2024-02-25 20:00:29 | 陸海空自衛隊関連行事詳報
■空往く明野レインボー
 観閲飛行が完了しました明野駐屯地上空へ新たなヘリコプターの編隊が接近して参りましていよいよ次の展示が始まる。

 明野レインボーの飛行展示が開始されました。明野レインボーとは航空学校の教官らで臨時編成されたヘリコプター展示飛行部隊であり、航空自衛隊のブルーインパルスとはちょっと違うのですが、ヘリコプターの各種機動性を展示するここ明野だけの飛行展示です。

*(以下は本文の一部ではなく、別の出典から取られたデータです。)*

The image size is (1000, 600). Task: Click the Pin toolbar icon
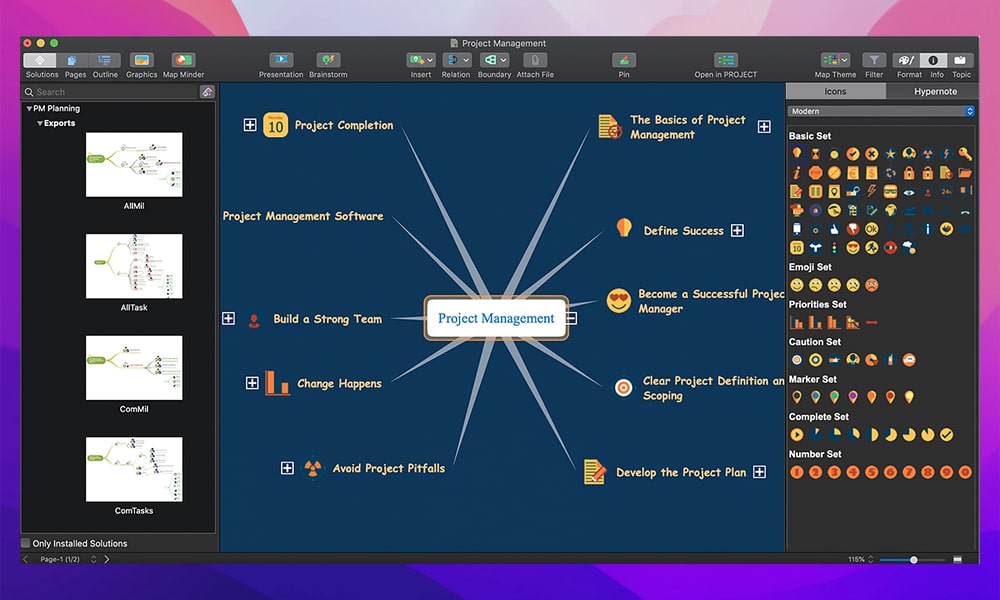pyautogui.click(x=624, y=60)
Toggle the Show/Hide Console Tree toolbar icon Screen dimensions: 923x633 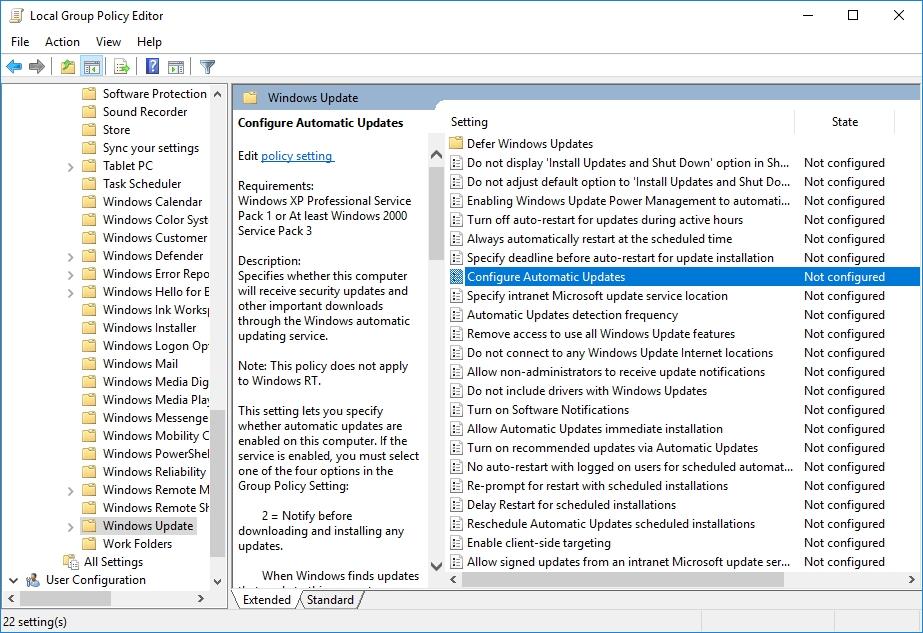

 TH-480練習ヘリコプター4機とUH-2多用途ヘリコプターにAH-1対戦車ヘリコプターおよびOH-1観測ヘリコプターという編成です。自衛隊は観測ヘリコプターと対戦車ヘリコプターについては全廃する方針で、どんな機種かは不明ですが無人機を代替機とする考え。

 UH-2多用途ヘリコプターの機動性展示、ベル412EPをもとに軍用使用としたものでベル社もスバルUH-2として海外市場に提供している、一見2020年代の航空機の割には安直な設計のようには見えるのですが意外と新規採用する国が増えていまして、手堅く好評だ。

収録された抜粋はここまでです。